Las víctimas han tenido que migrar hacia las zonas urbanas de varios municipios:
- Cúcuta: Concentra el mayor número de afectados, con cerca de 52.720 personas atendidas por las autoridades locales.
- Ocaña: Registra 21.440 desplazados.
- Tibú: Suma más de 2.413 personas en condición de desplazamiento forzado.
Además del desarraigo, la violencia ha cobrado vidas. Cifras de la Gobernación de Norte de Santander revelan que se han registrado al menos 189 homicidios en distintos municipios de la subregión desde el inicio de este conflicto.
Impacto social y el llamado al Gobierno nacional
La disputa por el control de corredores estratégicos para el narcotráfico mantiene bajo zozobra a los habitantes de Tibú, El Tarra, San Calixto, Convención, Hacarí y Sardinata.
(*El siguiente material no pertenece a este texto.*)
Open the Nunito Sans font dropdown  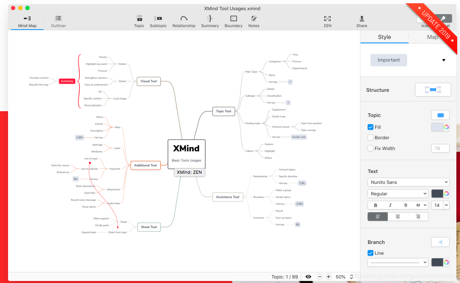(x=408, y=182)
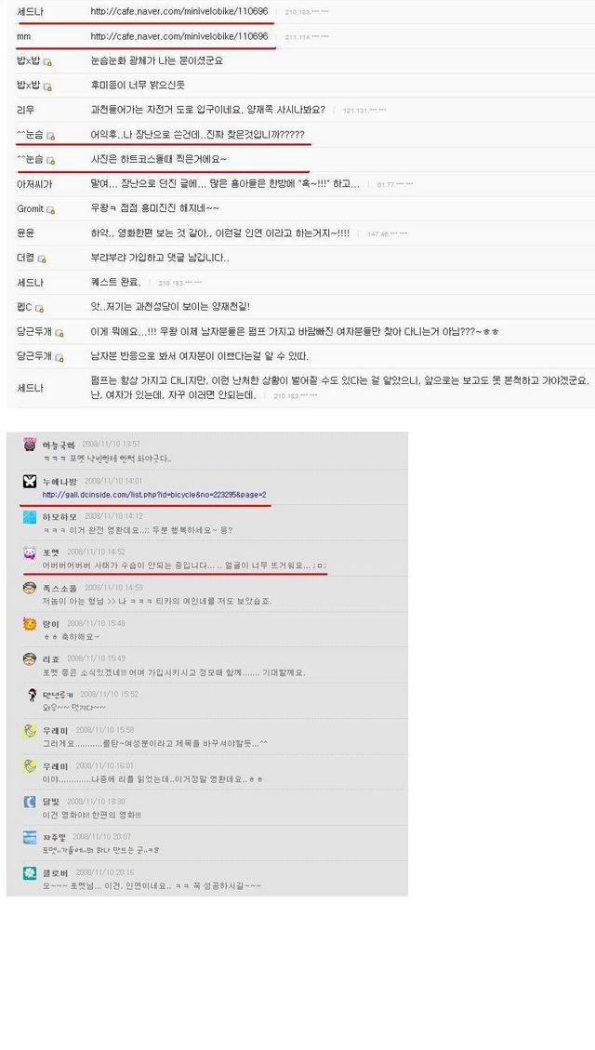The height and width of the screenshot is (1050, 595).
Task: Open the 리우 commenter name
Action: (x=25, y=110)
La violencia ha restringido la movilidad de las comunidades, paralizado las actividades agrícolas y forzado el cierre de escuelas.
Ante esta realidad, líderes sociales consideran urgente una respuesta contundente del Gobierno nacional que vaya más allá del control militar. La comunidad exige soluciones estructurales enfocadas en tres ejes urgentes:
- Infraestructura: Recuperación prioritaria de las vías de la región.
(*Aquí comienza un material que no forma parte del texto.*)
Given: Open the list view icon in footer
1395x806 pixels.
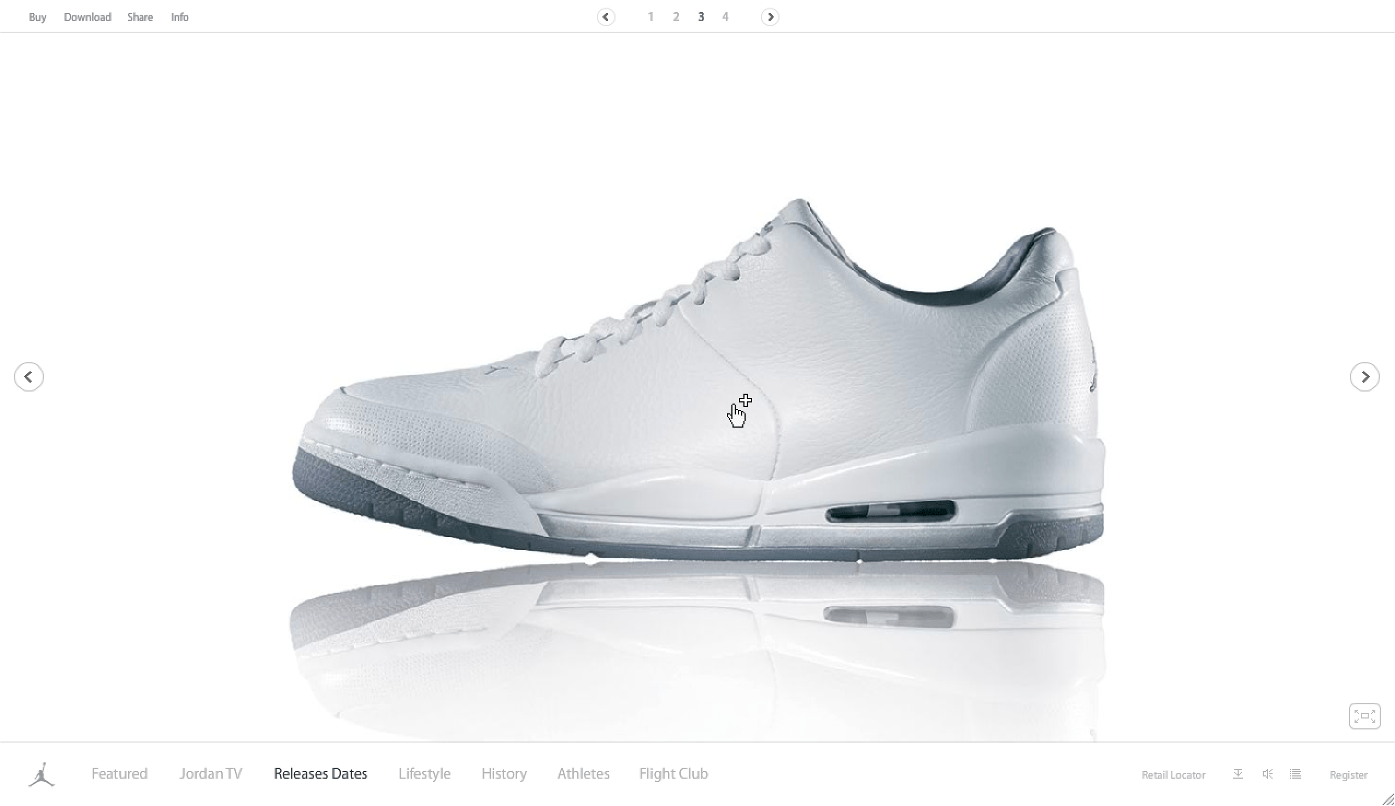Looking at the screenshot, I should [x=1295, y=774].
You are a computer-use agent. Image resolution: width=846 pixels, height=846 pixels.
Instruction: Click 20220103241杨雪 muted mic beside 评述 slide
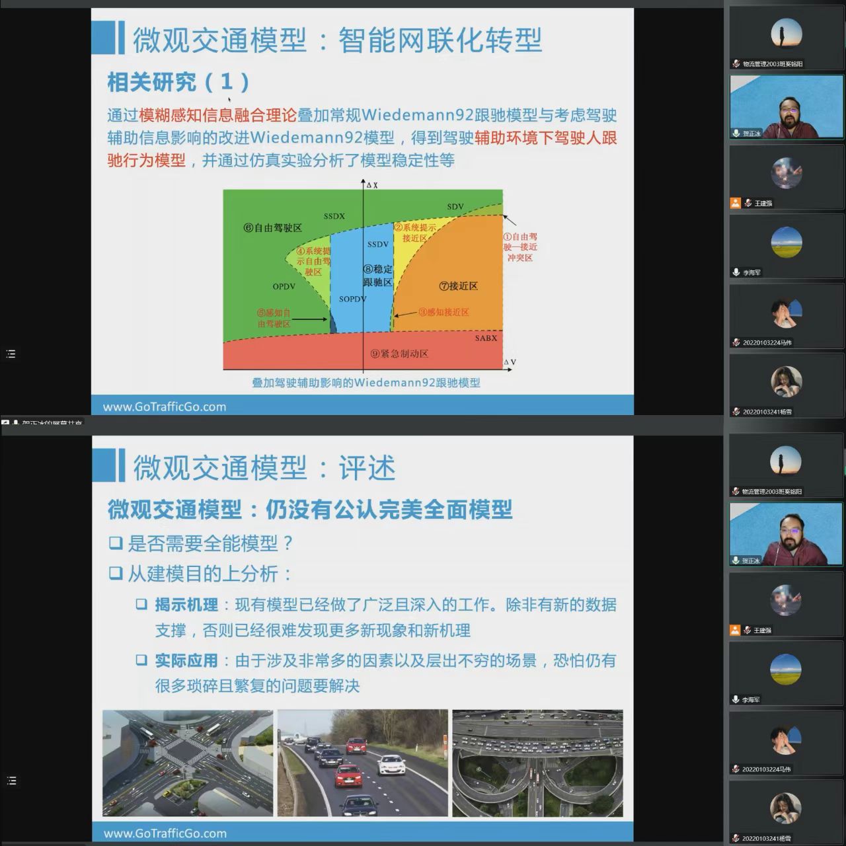(736, 839)
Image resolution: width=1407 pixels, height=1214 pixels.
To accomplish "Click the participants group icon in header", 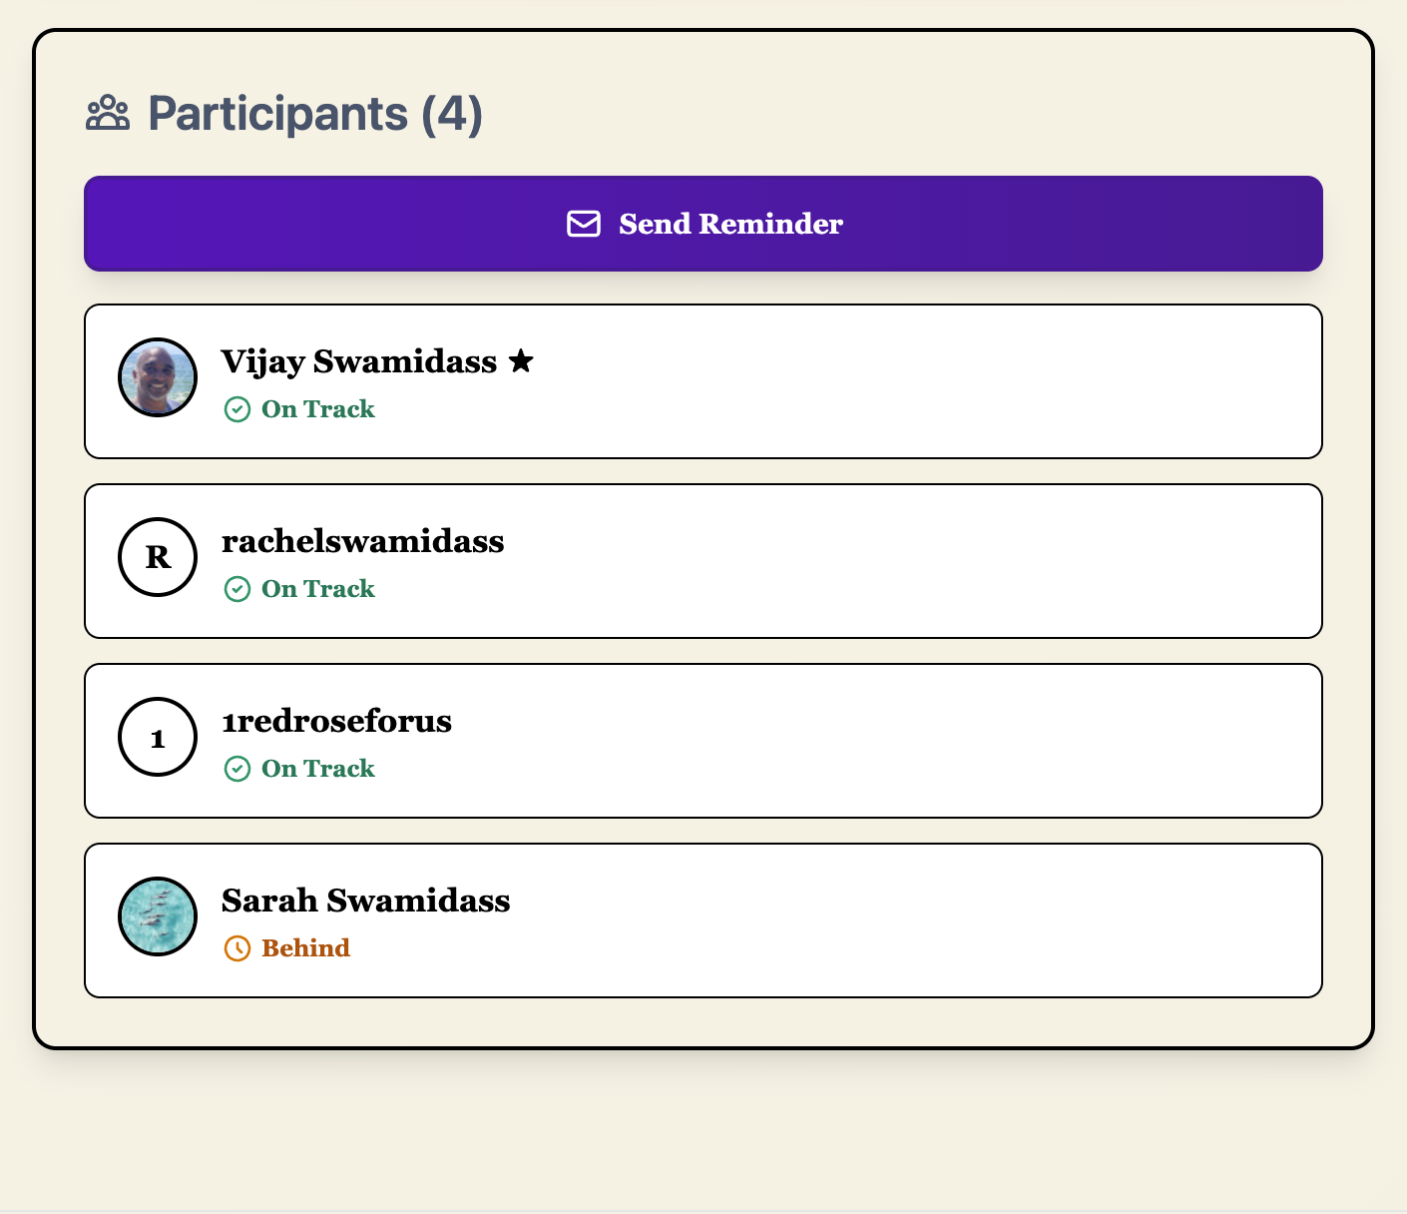I will click(x=108, y=113).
- Salud: Fortalecimiento inmediato de los servicios de atención médica.
- Educación: Implementación de una oferta educativa integral que prevenga el reclutamiento forzado de niños, niñas y adolescentes por parte de los grupos ilegales.
Preguntas Claves:
¿Cuándo, se reactivaron los enfrentamientos entre ELN y Disidencias de las Farc?
Desde el pasado domingo 19 de julio se registran intensos combates por el control territorial en el corregimiento de Campo Dos zona rural de Tibú.
¿Se viene presentando desplazamiento de familias campesinas en Tibú?
Inicialmente se presentró un desplazamiento gota a gota, ahora es un desplazamiento masivo de población civil.
¿Cuántas familias han salido del territorio?
20 familias han abandonado sus territorios para salvaguardar sus vidas.
¿Por qué se presenta el problema de desplazamiento?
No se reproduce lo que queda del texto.